This is my personal favorite. In 2017, Lebby led the Southeastern University offense to 55 points per game. He used a heavy rushing attack and supplemented it with a vertical passing game, much like Baylor when they were at the top of the Big 12 mountain. Coincidentally, Lebby was at Baylor from 2008-2016 working his way up through the program.

In 2018 and 2019, he worked with Josh Heupel at UCF where the offense rolled on, scoring 40-plus points per game. The running game spiked during Lebby's tenure. This past season, Lebby has been at Ole Miss coaching under Lane Kiffin as the offensive coordinator.

Could you pry him away from Ole Miss? I don't think so. He's making $100,000 more a year than Yost was, and the SEC West is football Mecca, right? Lebby is a Big 12 guy though, having gone to Oklahoma and being a student assistant from 2002-2006 after an injury derailed his playing career.

Andrew Sowder

If you can't afford the first two, how about Kent State's offensive coordinator? I bet you can pull him. In his first year as offensive coordinator at Kent State, Sowder saw an increase of 11 points per game from the previous season and a massive jump of 108.4 yards per game. In 2020, the MAC school played four games and scored 27, 62 and 69 in three wins. They scored 41 in their only loss.

**EXERCISE DATA**
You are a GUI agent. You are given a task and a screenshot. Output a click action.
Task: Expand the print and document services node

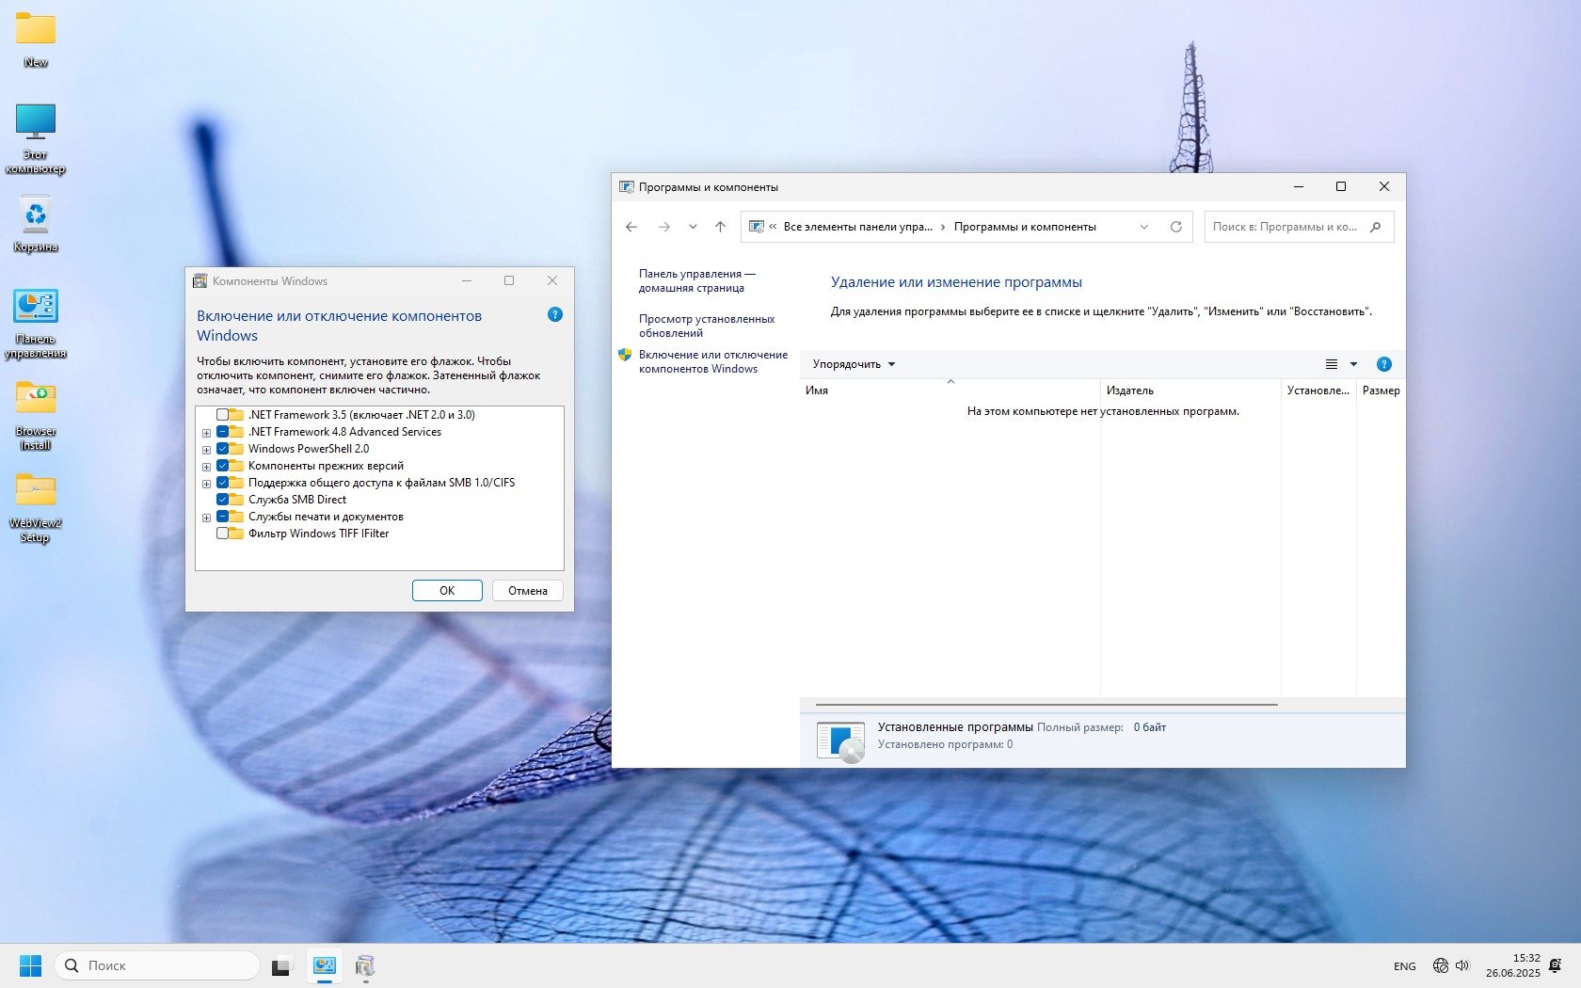tap(206, 518)
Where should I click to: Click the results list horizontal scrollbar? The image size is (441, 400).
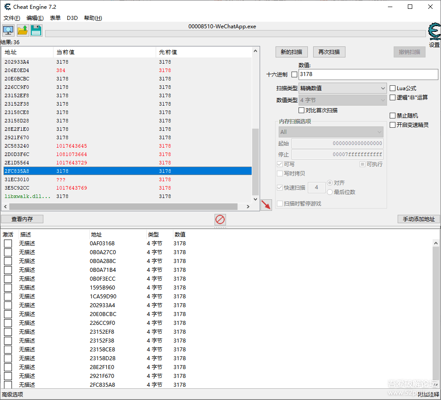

**EXERCISES**
a - Reproduce the passage on offensive coordinator candidates from the words "Andrew Sowder" through the words "their only loss.", substituting "play caller" for every "offensive coordinator".
b - Pick up the passage on offensive coordinator candidates after its final sentence and continue writing it.
The data above has no connection to the passage on offensive coordinator candidates.

**ANSWERS PROVIDED**
a -
Andrew Sowder

If you can't afford the first two, how about Kent State's play caller? I bet you can pull him. In his first year as play caller at Kent State, Sowder saw an increase of 11 points per game from the previous season and a massive jump of 108.4 yards per game. In 2020, the MAC school played four games and scored 27, 62 and 69 in three wins. They scored 41 in their only loss.

b -
There's more. Sowder is a Shallowater native and played at Baylor before getting into coaching. He's made his way through smaller schools beyond being a student assistant for Baylor and a quality control coach with Texas in 2016. In 2017, he was the OC at San Jose State. He's also held jobs at Bowling Green and Eastern Illinois with Dino Babers.

Group 3: The Others

Mike Denbrock

This is an intriguing name. Denbrock. Not only is it fun to say, but he's also stretched his success from nine different universities in the last 30 years. Currently, Denbrock is the OC at Cincinnati and was a long time assistant at Notre Dame before that. This is the kind of OC I wish Kliff Kingsbury had hired back in 2013. Maybe he'd provide the same kind of know-how to the current staff.

Gino Guidugli

Take all the shine of Cincinnati's offense, but say it's not the old guy that's responsible and take the passing game coordinator. It's a thin resume, and Guidugli has zero ties to Texas or the Big 12. Maybe that doesn't matter, but it certainly puts him behind in recruiting, and this isn't a situation where you want to start from behind.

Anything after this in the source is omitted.